Alright, I confess, this holiday I have been doing an awful lot of reading without the appropriate amount of writing or blogging to balance things out. So I’m going to give you a quick rundown of the books I’ve read recently, from best to worst!
Loved it, this book was fantastic. Cleverly-written and so perfect for any burgeoning feminist, Frankie Landau-Banks finds herself chafing against the good-old boys club she has grown up in and is surrounded by, so she turns her boarding school on its head with her intelligent subversion of the ages-old boys-only secret society. Lockhart has such a talent for capturing her audience and the writing is superb.
Headhunters, by Jo Nesbo
I just finished this book today. It’s an interesting read, a gripping thriller with a smart twist ending. Apparently it’s been made into a movie, although I can’t say I’ve ever heard of it. It is Norwegian, though, so perhaps it’s a Norwegian movie? Anyways, the Scandinavians certainly have a way with dark story telling. A successful headhunter makes additional income as an art thief (which I’ve always thought of as a fantastically debonair type career) and finds himself way in over his head. He needs to out-smart a CIA-type hunter, the Norwegian police force, his own disreputable accomplices and his faithless wife to survive. Enjoyed every word of it, except for this one scene that will have even those with the strongest stomachs a little squeamish.

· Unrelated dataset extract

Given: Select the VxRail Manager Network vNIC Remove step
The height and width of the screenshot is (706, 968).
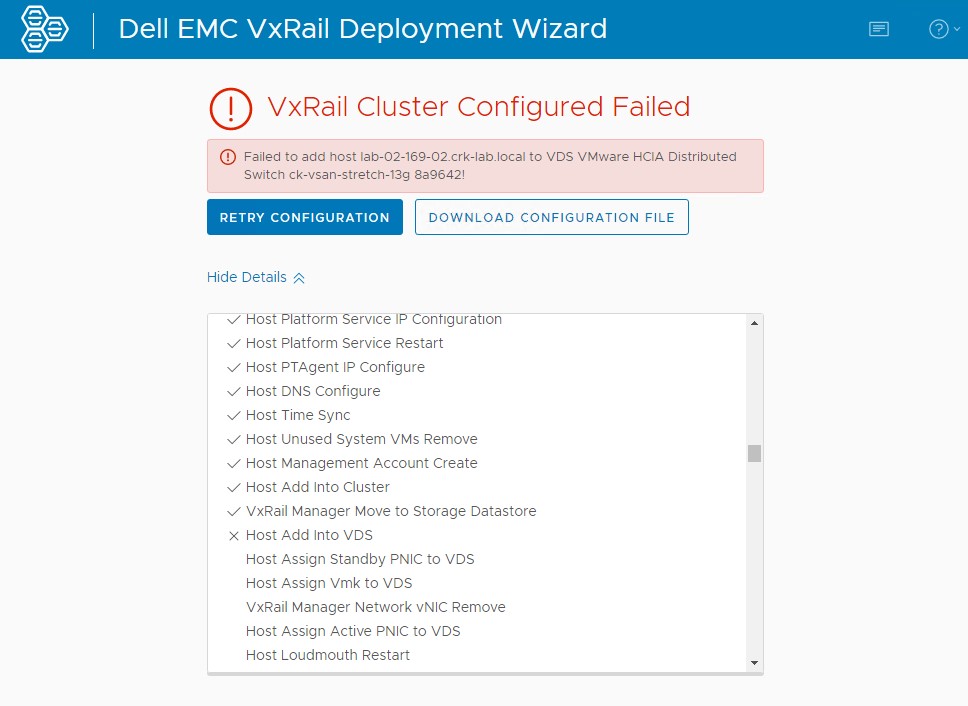Looking at the screenshot, I should (376, 607).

I Hunt Killers, by Barry Liga
This rather disturbing young adult novel about the son of a serial killer struggling to not give into the horrific lessons he learnt at his father’s knee. We’ll call this Dexter-lite. Jasper is an interesting, likable character, terrified he is as evil as his notorious father. He deals with post-traumatic-like flashbacks of things he’s been forced to do, as well as some of his baser desires he fears will take over in time. Honestly, for young adult, this is dark.
When a new serial killer comes to town, Jasper uses his insiders knowledge of how they work to help trap him. But at the same time he struggles to get drawn in too deeply to that side of the human psyche. He has a solid group of warm friends and a girlfriend who keep him tethered to reality, but you sense there really is a danger he might go over the deep end. There is also a streak of misogyny that makes you full-out worry for his girlfriend. This is a series I will certainly keep an eye on.

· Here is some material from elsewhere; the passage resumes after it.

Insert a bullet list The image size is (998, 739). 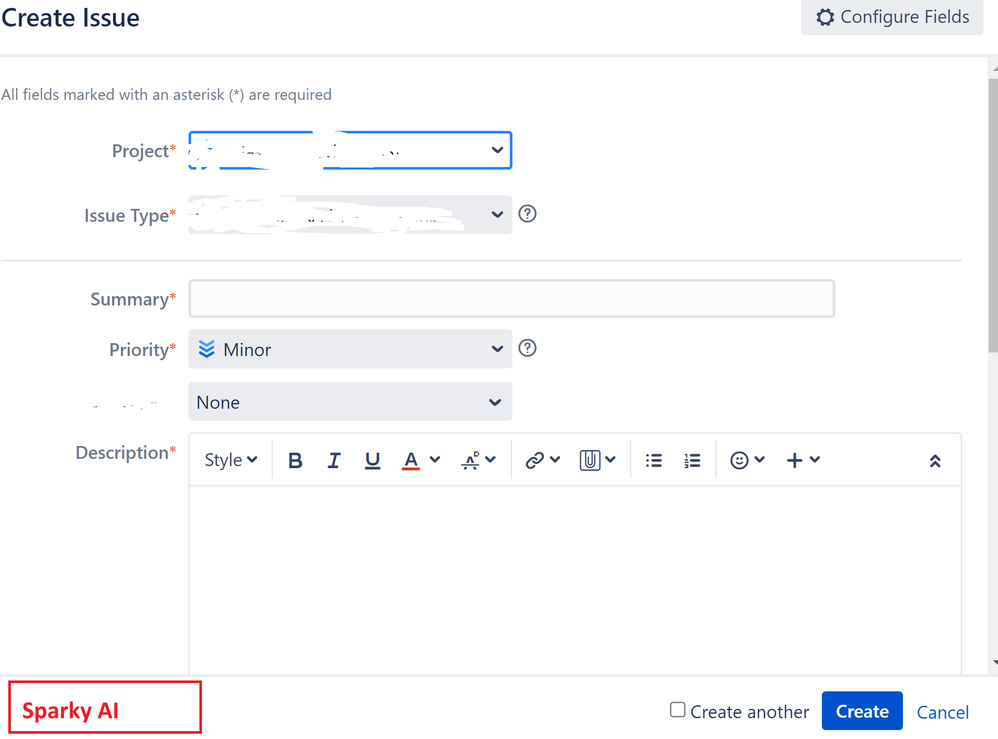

Bloodlines, by Richelle Mead
Another boarding school story, only a lot less fun and a lot more pouty. This is the first book in the Bloodlines series, which I didn’t realize until I was into the book is written by the same author as the Vampire Academy books. She sets the book in the same world, which caused me a great deal of confusion. Am I supposed to know what Moroi and Strigoi are? As I started the book, I was concerned as to how much information the author assumed I knew, to the point where I double-checked it was in fact the first book in the series. Once I figured that out, I just went with it. I figured it was well-enough explained for me to follow along without the background first series (I think).
Sydney is an Alchemist, a group of humans who live to control vampires of the world. They seem to be a joyless group who are terrified by magic despite dealing with it everyday. Sydney is particularly joyless, and is assigned to watch over a young Moroi (which is type of more-harmless vampire) princess as she attends boarding school). Sydney’s internal struggle between liking vampires and being a part of an ages-old group that hates them seems a little contrived to me. It’s obvious vampires are more awesome and she’ll get over it soon, but until that time comes, I’m a little bored. Despite a story line about magical tattoos that get you high, which would be so fun.
The Dogs Who Found Me: What I’ve learned from pets who were left behind, by Ken Foster
I’m really trying to read outside my comfort zone. I swear, I have read non-fiction books I have enjoyed. Recently, though, it’s been a slog to find any I’m even willing to finish. I did finish this one, not because it was good but because it was an easy read. Although by the end I quite disliked the author. What did he learn from all these dogs he found? Not too much, as far as I can tell. It’s not like he started up a dog foster home and took all these dogs in. He complains an awful lot about how great he is for rescuing dogs, then trying to dump them on rescue shelters because he doesn’t have room for them. I’m not saying it’s not the totally decent thing to do – it is, it just doesn’t really make for a compelling story. For a man who went through living in New York during 9-11 and New Orleans during Katrina, you’d think his stories would be more compelling. They are not. Am still on the lookout for a non-fiction or memoirs that doesn’t make me yawn.